A Scientist Who Lost Her Baby to SIDS May Have Found the Cause of the Mysterious Syndrome
This breakthrough study could save millions of babies.
New research is offering insight into what has largely been a medical mystery — what causes Sudden Infant Death Syndrome (SIDS)? According to the CDC, over 1,000 babies die each year from SIDS, and until recently, doctors and medical experts weren’t sure what caused babies to die in their sleep during the first year of their life.
The study, led by researchers in Australia and published this week in the medical journal eBioMedicine, found that babies who died due to SIDS had lower levels of an enzyme known as Butyrylcholinesterase (BChE). Experts say BChE plays a major role in the brain's arousal pathway, and low levels of BChE would reduce a sleeping infant's ability to wake up or respond to its environment.
For the study, researchers looked at dried blood samples from 722 babies. Of those samples, were 26 babies who later died of SIDS, 41 infants who died of other causes, and 655 surviving infants. Researchers also looked at 10 blood samples of babies who were born on the same day and were the same gender as the babies who died from SIDS. What they found was the babies who died of SIDS had much lower levels of BChE days after birth.
Behind this groundbreaking research that will change the lives of babies and their families is the lead researcher, Dr. Carmel Harrington. Close to 30 years ago, Dr. Harrington lost her son, Damien, to SIDS. The grieving mother was told to "go home and enjoy [her] living babies and have more."
However, she dedicated her life to finding a cause. She quit her job as a lawyer and returned to her former career as a research biochemist.
"An apparently healthy baby going to sleep and not waking up is every parent's nightmare and until now, there was absolutely no way of knowing which infant would succumb," Harrington said. "But that's not the case anymore. We have found the first marker to indicate vulnerability prior to death."
While safer sleep practices have been parents' only line of defense against SIDS, Harrington is hopeful this study will give parents more medical options.
"Babies have a very powerful mechanism to let us know when they are not happy," Harrington told The Sydney Children’s Hospital Network. "Usually, if a baby is confronted with a life-threatening situation, such as difficulty breathing during sleep because they are on their tummies, they will arouse and cry out. What this research shows is that some babies don’t have this same robust arousal response."
While this groundbreaking study is amazing news for parents and babies, there is still a lot that has to be researched and investigated before steps can be taken to screen babies for low levels of BChE and to put together the best plan of action for those babies.

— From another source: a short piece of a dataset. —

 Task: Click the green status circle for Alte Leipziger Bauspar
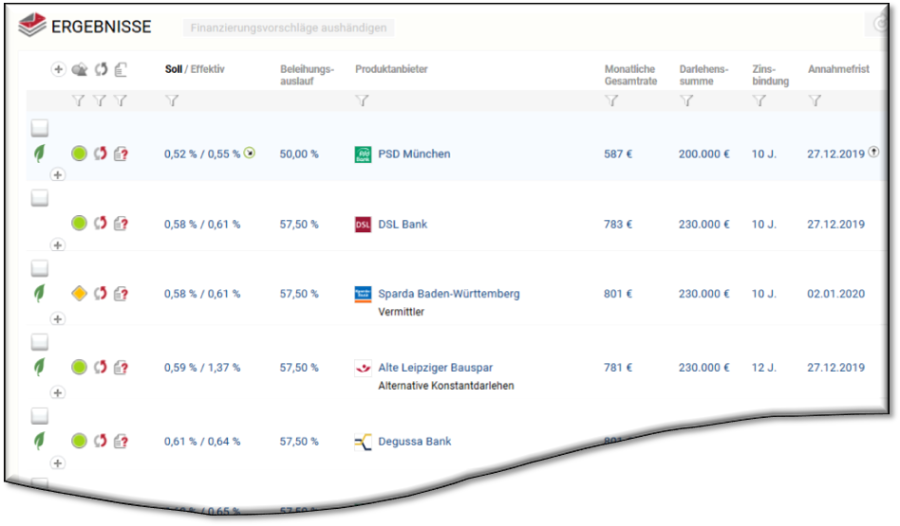(x=79, y=368)
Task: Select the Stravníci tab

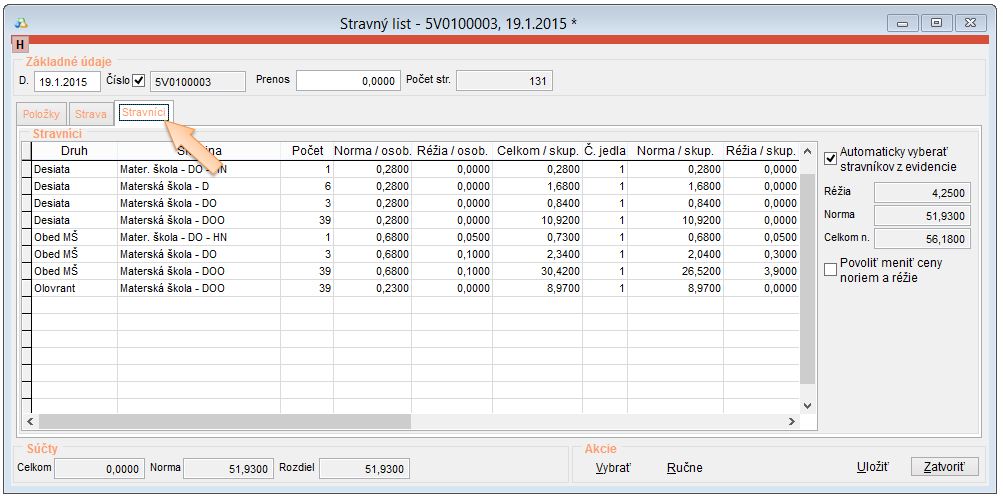Action: pos(144,113)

"This discovery changes the narrative around SIDS and is the start of a very exciting journey ahead," Harrington told The Sydney Children’s Hospital Network. "We are going to be able to work with babies while they are living and make sure they keep living."
For millions of parents, parents-to-be, and the parents who have heartbreakingly lost a child to SIDS, this breakthrough seems like a giant step in the right direction.